**Excerpt to read:**
_ _ _ _
The last two benchmarks look at an optimization the Go compiler performs. If it can prove through escape analysis that a slice does not escape the calling function, then it allocates the data for the slice on the stack instead of the heap. More information can be found on this golang-nuts post.

Append

append_test.go

Benchmark Name	Iterations	Per-Iteration	Bytes Allocated per Operation	Allocations per Operation
BenchmarkAppendLoop	500000	2456 ns/op	0 B/op	0 allocs/op
BenchmarkAppendVariadic	20000000	97.1 ns/op	0 B/op	0 allocs/op

Generated using go version go1.8.1 darwin/amd64

This benchmark looks at the performance difference between appending the values of one slice into another slice one by one, i.e. dst = append(dst, src[i]), versus appending them all at once, i.e. dst = append(dst, src...). As the benchmarks show, using the variadic approach is faster. My suspicion is that this is because the compiler can optimize this away into a single memcpy.
_ _ _ _
**Given material:**
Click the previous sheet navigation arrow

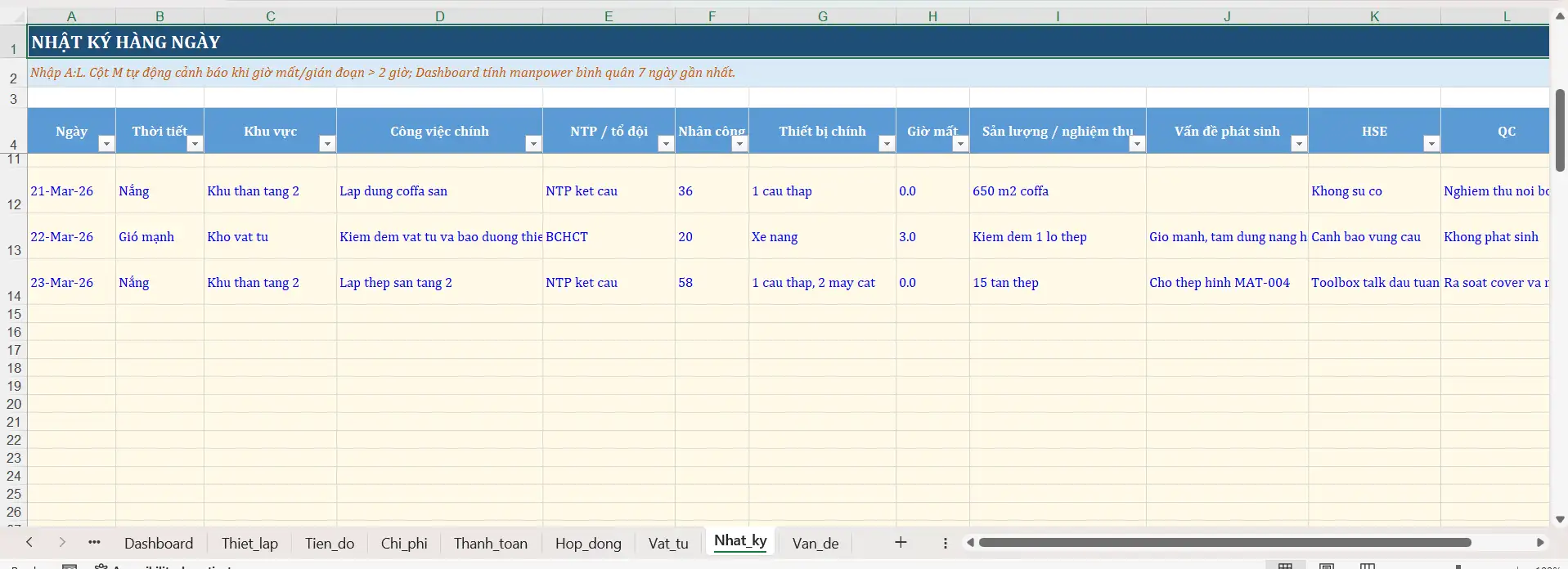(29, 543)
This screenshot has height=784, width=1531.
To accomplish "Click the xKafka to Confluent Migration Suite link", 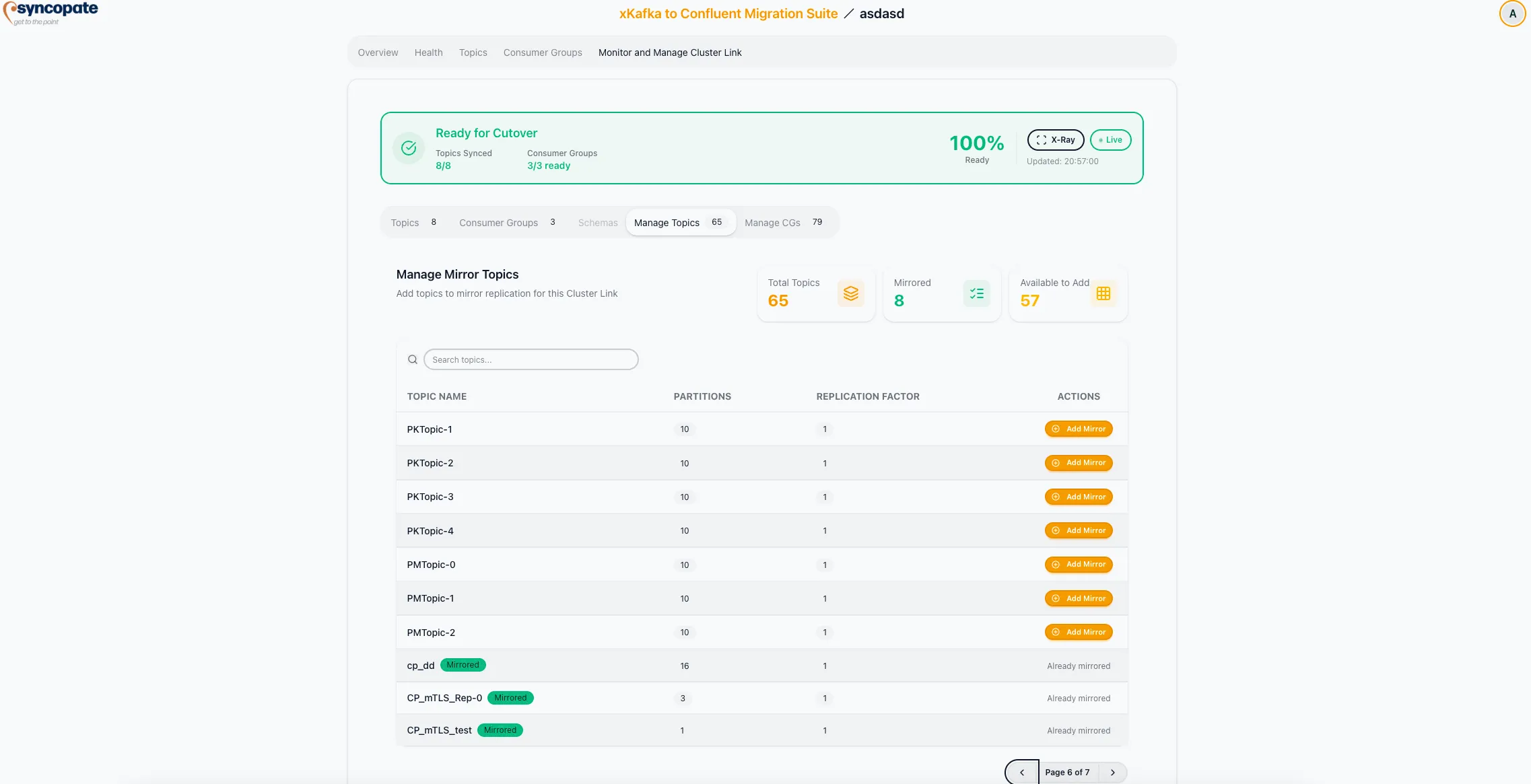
_ _ _ _
**Short problem:** In the Go benchmark excerpt, translate this sentence into Spanish: "As the benchmarks show, using the variadic approach is faster."

**The answer:** Como muestran las pruebas de rendimiento, usar el enfoque variádico es más rápido.